We are looking for a Senior Site Reliability Engineer (SRE) to join our Site Reliability Engineering Team, working closely with a dedicated product team to modernize infrastructure, strengthen system resilience, and scale our global platform, leveraging AI tools and agents to accelerate delivery and improve
system quality.
You will be a core member of a cross-functional platform development team that scales globally across the entire Reference Lab operations ecosystem. This is a high-impact individual contributor role with end-to-end ownership of deployment and release systems, including CI/CD architecture and infrastructure modernization. You will work closely with developers, QA, and product partners to ensure reliable, secure, and scalable delivery of services, with an expectation to leverage AI tools and agents where appropriate to enhance productivity, automate workflows, and improve system quality. This role is ideal for someone who enjoys shaping engineering practices, improving systems, and driving operational excellence without direct reports.
In this role…
You will be responsible for DevOps & Platform Engineering
- Own the design and evolution of CI/CD pipeline architecture, governance, and standards
- Modernize and automate deployment pipelines for Kotlin-based AWS Lambda services using GitHub Actions
You will Standardize infrastructure and deployment processes across services
- Reduce manual deployment effort through automation
- Leverage AI tools where appropriate to improve productivity and system quality
- Cloud Infrastructure & Reliability
You will design, build, and evolve scalable, resilient AWS cloud infrastructure:
- Lead implementation of disaster recovery, high availability, and fault-tolerant designs
- Automate infrastructure provisioning and lifecycle management to reduce manual work
You will be responsible for Monitoring, Observability & Production Support:
- Build and maintain end-to-end observability (metrics, logging, tracing, alerting)
- Establish effective alerting that reduces noise and ensures high-signal incident detection
- Proactively identify and address system risks before they impact customers
- Lead incident response in shared on-call rotation (triage, mitigation, communication)

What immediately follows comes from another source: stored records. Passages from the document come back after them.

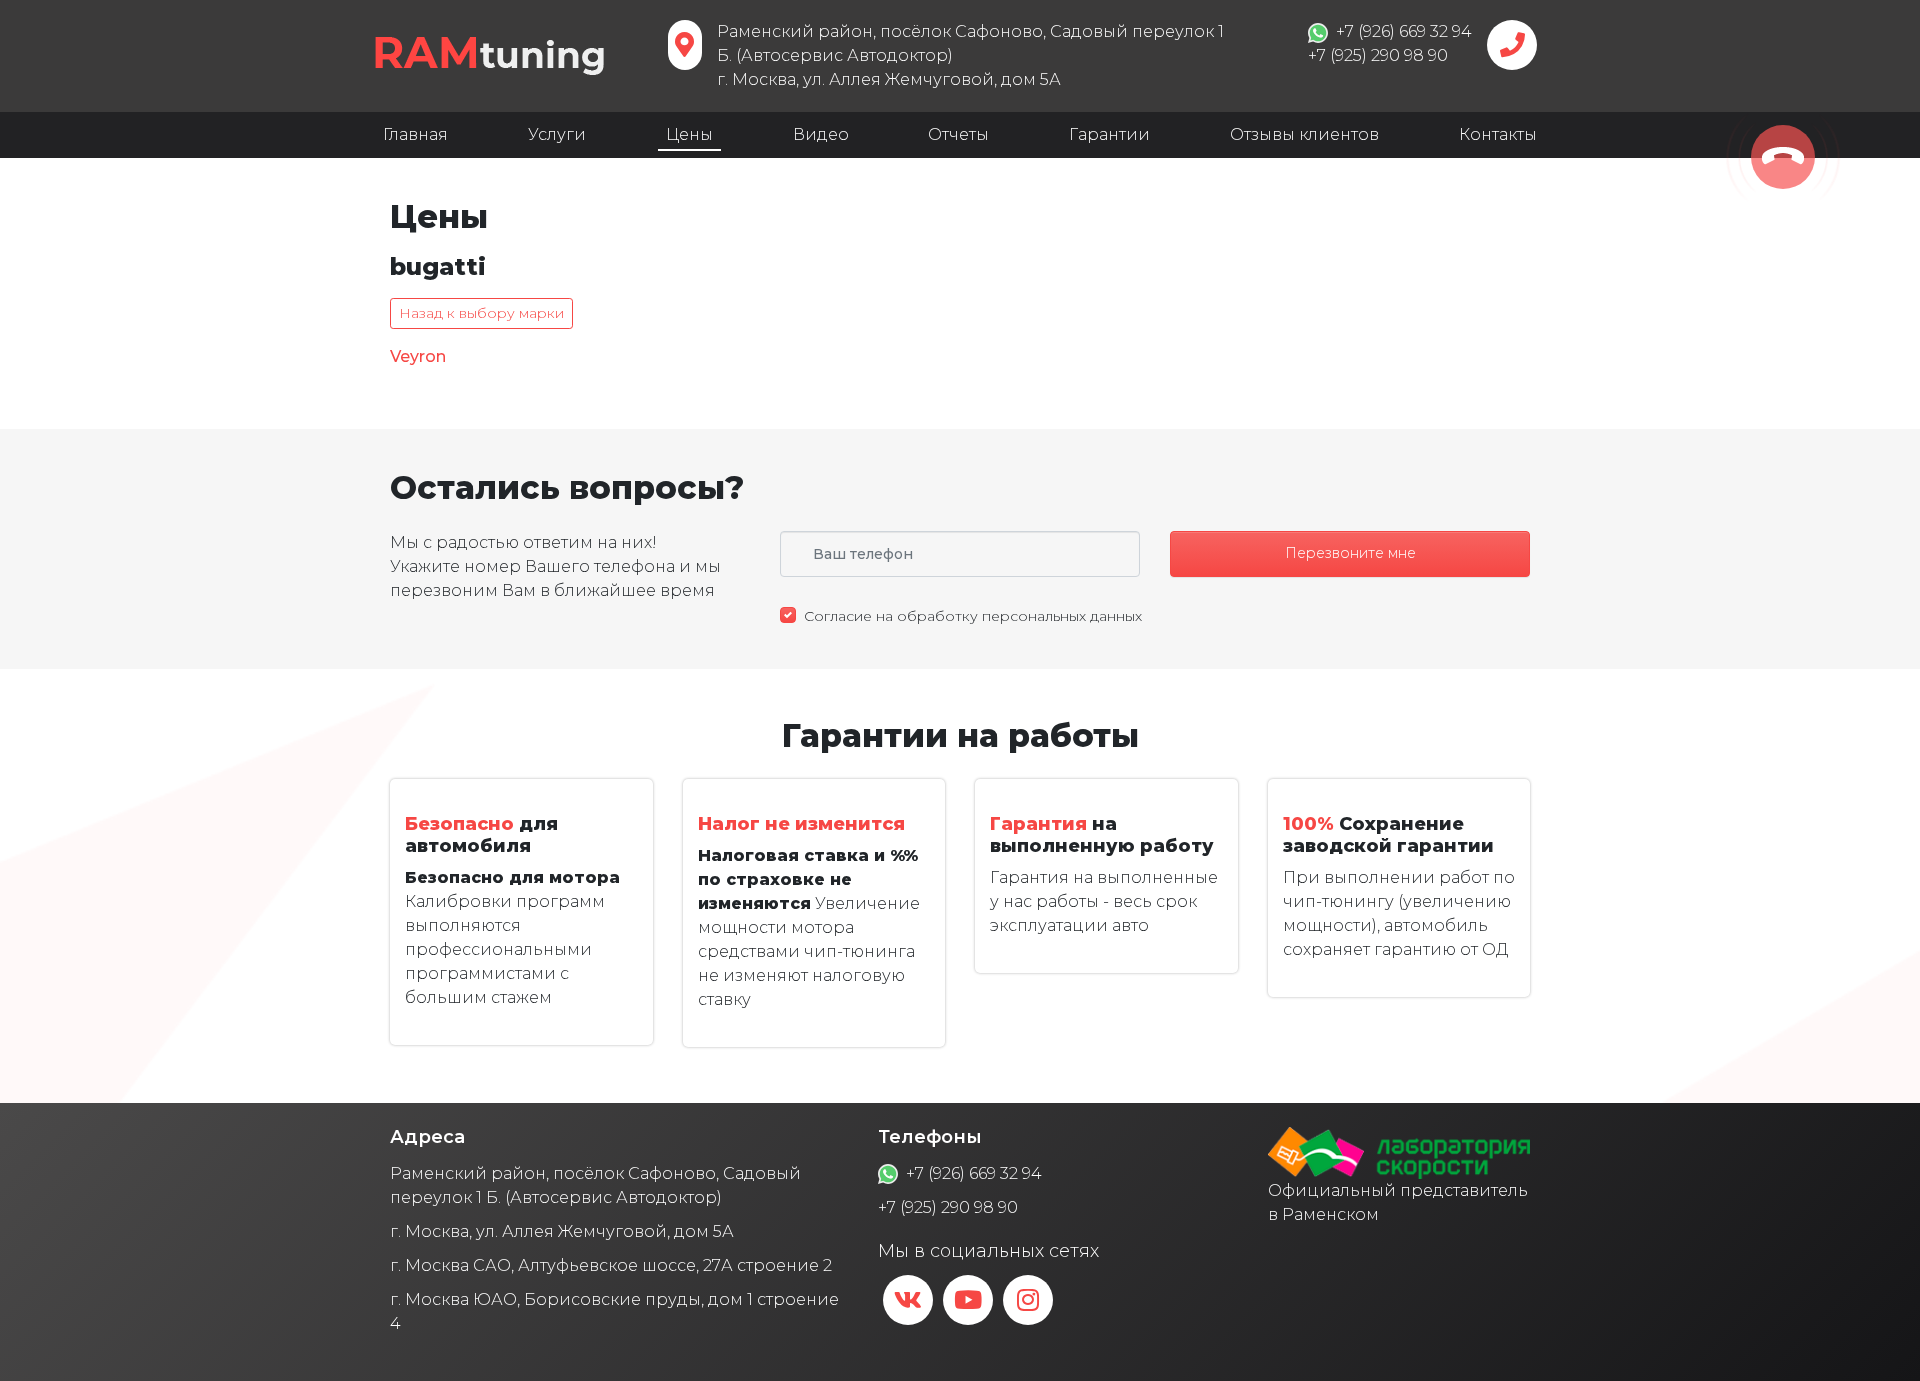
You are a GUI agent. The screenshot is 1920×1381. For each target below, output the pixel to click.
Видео (821, 134)
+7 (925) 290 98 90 (948, 1207)
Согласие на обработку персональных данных (973, 616)
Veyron (418, 356)
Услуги (557, 134)
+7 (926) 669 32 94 (974, 1173)
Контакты (1498, 134)
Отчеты (958, 134)
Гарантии (1109, 134)
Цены (689, 134)
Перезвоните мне (1350, 553)
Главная (415, 134)
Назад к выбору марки (481, 313)
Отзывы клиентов (1304, 134)
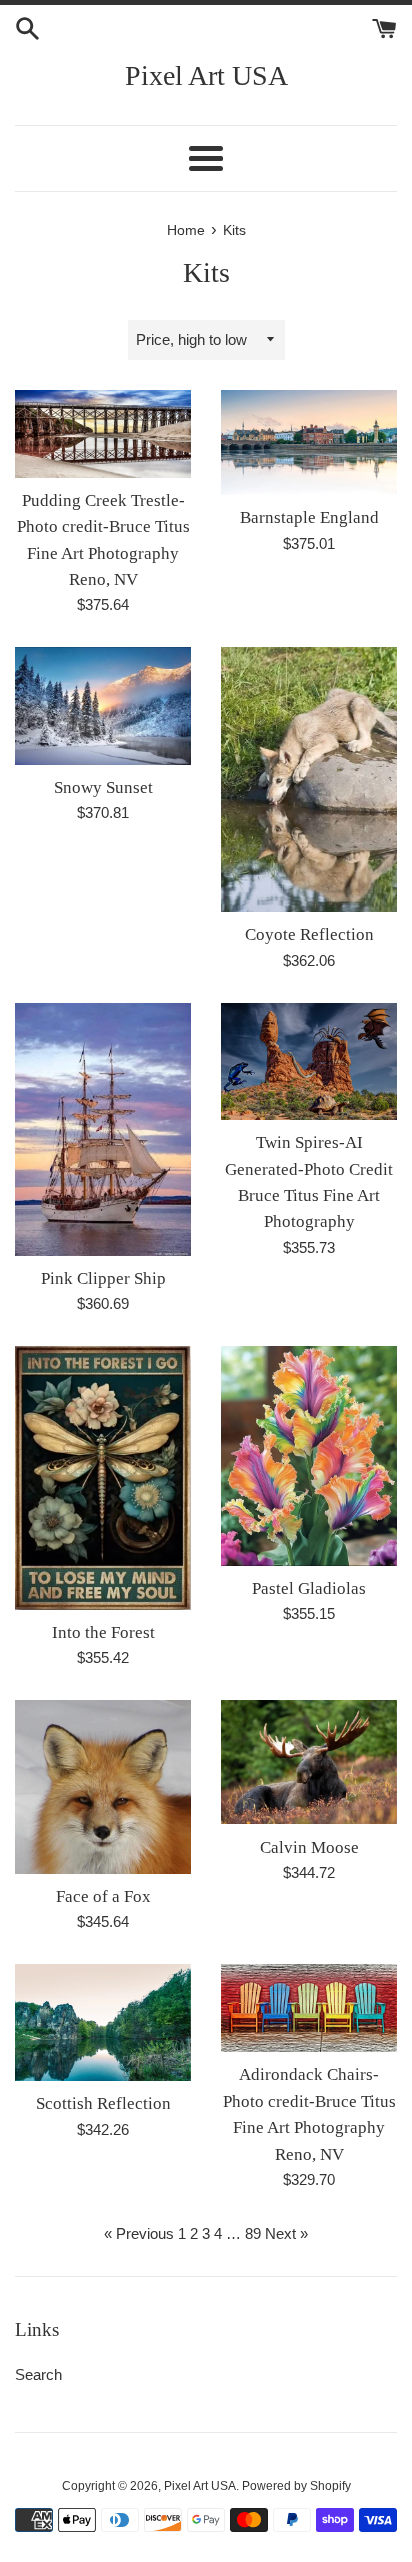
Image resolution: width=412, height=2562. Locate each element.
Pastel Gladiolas (309, 1588)
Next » (286, 2233)
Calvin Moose (309, 1847)
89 (253, 2233)
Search (38, 2374)
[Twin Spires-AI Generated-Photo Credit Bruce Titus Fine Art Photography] (309, 1061)
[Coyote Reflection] (309, 779)
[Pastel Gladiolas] (309, 1456)
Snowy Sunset (103, 787)
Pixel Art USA (206, 75)
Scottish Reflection (103, 2103)
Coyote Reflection (309, 934)
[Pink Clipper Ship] (103, 1129)
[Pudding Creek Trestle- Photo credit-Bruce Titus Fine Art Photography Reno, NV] (103, 434)
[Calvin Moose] (309, 1762)
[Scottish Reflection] (103, 2022)
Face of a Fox (103, 1896)
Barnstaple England (309, 517)
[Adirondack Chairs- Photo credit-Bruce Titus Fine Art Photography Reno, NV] (309, 2008)
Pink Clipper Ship (103, 1278)
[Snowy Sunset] (103, 705)
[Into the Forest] (103, 1478)
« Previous (139, 2233)
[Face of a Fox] (103, 1787)
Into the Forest (103, 1632)
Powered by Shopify (296, 2486)
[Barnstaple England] (309, 442)
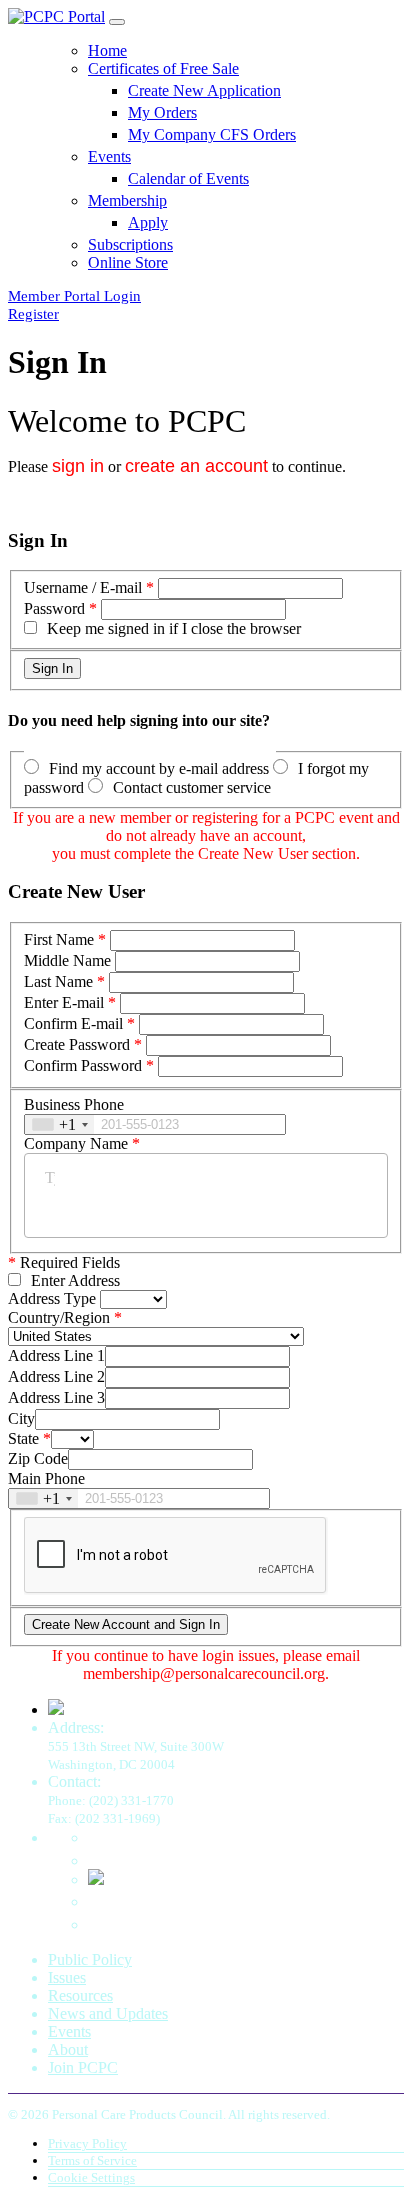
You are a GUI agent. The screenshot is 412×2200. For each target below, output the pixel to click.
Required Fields (64, 1262)
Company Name (76, 1143)
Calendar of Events (188, 178)
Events (69, 2031)
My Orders (162, 112)
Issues (67, 1977)
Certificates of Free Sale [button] (163, 68)
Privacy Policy (87, 2143)
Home (107, 50)
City (21, 1418)
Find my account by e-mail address (159, 768)
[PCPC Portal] (56, 16)
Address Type (52, 1298)
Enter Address (75, 1280)
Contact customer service (192, 787)
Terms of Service (92, 2160)
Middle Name (67, 960)
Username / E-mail (83, 587)
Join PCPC (83, 2067)
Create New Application (204, 90)
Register (33, 314)
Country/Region (59, 1317)
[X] (96, 1879)
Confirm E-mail (73, 1023)
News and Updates (108, 2013)
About (68, 2049)
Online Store (128, 262)
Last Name (58, 981)
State (23, 1438)
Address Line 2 (56, 1376)
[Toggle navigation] (117, 22)
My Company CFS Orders (212, 134)
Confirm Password (83, 1065)
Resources (80, 1995)
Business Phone (74, 1104)
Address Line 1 (56, 1355)
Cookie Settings (91, 2177)
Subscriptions (130, 244)
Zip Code (38, 1458)
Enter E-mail (64, 1002)
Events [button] (109, 156)
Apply (148, 222)
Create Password (77, 1044)
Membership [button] (127, 200)
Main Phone (46, 1478)
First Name (59, 939)
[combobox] (59, 1124)
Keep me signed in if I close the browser (174, 628)
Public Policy (90, 1959)
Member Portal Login (74, 296)
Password (54, 608)
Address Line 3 (56, 1397)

- Drive root cause analysis and blameless postmortems to prevent recurrence
You will be responsible for Release Engineering
- Own and govern the release process, including deployment gates and approvals
- Review and approve deployment plans to ensure quality and stability
- Optimize the build and release lifecycle for speed, consistency, and reliability
- Manage cross-repo dependencies and versioning strategies
You will be responsible for Security & Compliance
- Lead remediation of security vulnerabilities, collaborating with the Security team as needed
- Establish processes to proactively prevent new security risks
- Embed secure development and deployment practices into pipelines
You will collaborate and be responsible for mentoring and guiding the team:
- Guide the development team toward reliability and security best practices
- Proactively identify issues, drive visibility, and ensure timely resolution with engineers
- Stay up to date with industry trends and emerging technologies to drive innovation
- Communicate technical concepts clearly to both technical and non-technical stakeholders
What you will need to succeed….
- 7+ years of experience in DevOps, SRE, Platform Engineering, or similar roles focused on
- CI/CD, cloud infrastructure, and system reliability
- Strong experience with: AWS Serverless architectures, Terraform and CloudFormation, CI/CD pipelines (GitHub Actions preferred), Azure Entra ID, OAuth2, OpenID Connect, Maven build tooling, Git-based version control workflows (GitHub preferred)
- Proven ability to Design and optimize deployment pipelines
- Troubleshoot complex distributed systems
- Make data-driven decisions
- Translate business requirements into scalable technical solutions
- Strong communication, collaboration, and organizational skills
- Understanding of system design patterns for reliability and scalability
Nice to have…
- Experience with Kotlin or Java development
- Experience with NoSQL databases (for example DynamoDB) and relational databases (for
- example PostgreSQL)
- Experience working in Agile or Scrum environments
- Familiarity with artifact management tools such as JFrog Artifactory
- Experience defining and managing SLAs, SLOs, and SLIs
- Experience with distributed tracing tools such as AWS X-Ray or OpenTelemetry
- Experience using AI tools or AI agents to improve development, automation, or operational Workflows
Technology Stack
Cloud: AWS Serverless (Lambda, SQS, SNS, EventBridge, DynamoDB, S3, AuroraDB, Cloudfront, etc.) Infrastructure as Code: Terraform, AWS CloudFormation, CI/CD: GitHub Actions, Maven, Version Control: Git, GitHub
Languages: Kotlin (primary), Java, Python, TypeScript
Location: We prefer those that are driving distance to our Westbrook, Maine location who will have the flexible requirement of only 8 days per month on-site. Alternatively, we are also open to those further away in NH or MA who can visit less frequently.
What you can expect from us:
• Base annual salary target: $100000 - $125000 (yes, we do have flexibility if needed)
• Opportunity for annual cash bonus
• Health / Dental / Vision Benefits Day-One
• 5% matching 401k
• Additional benefits including but not limited to financial support, pet insurance, mental health resources, volunteer paid days off, employee stock program, foundation donation matching, and much more!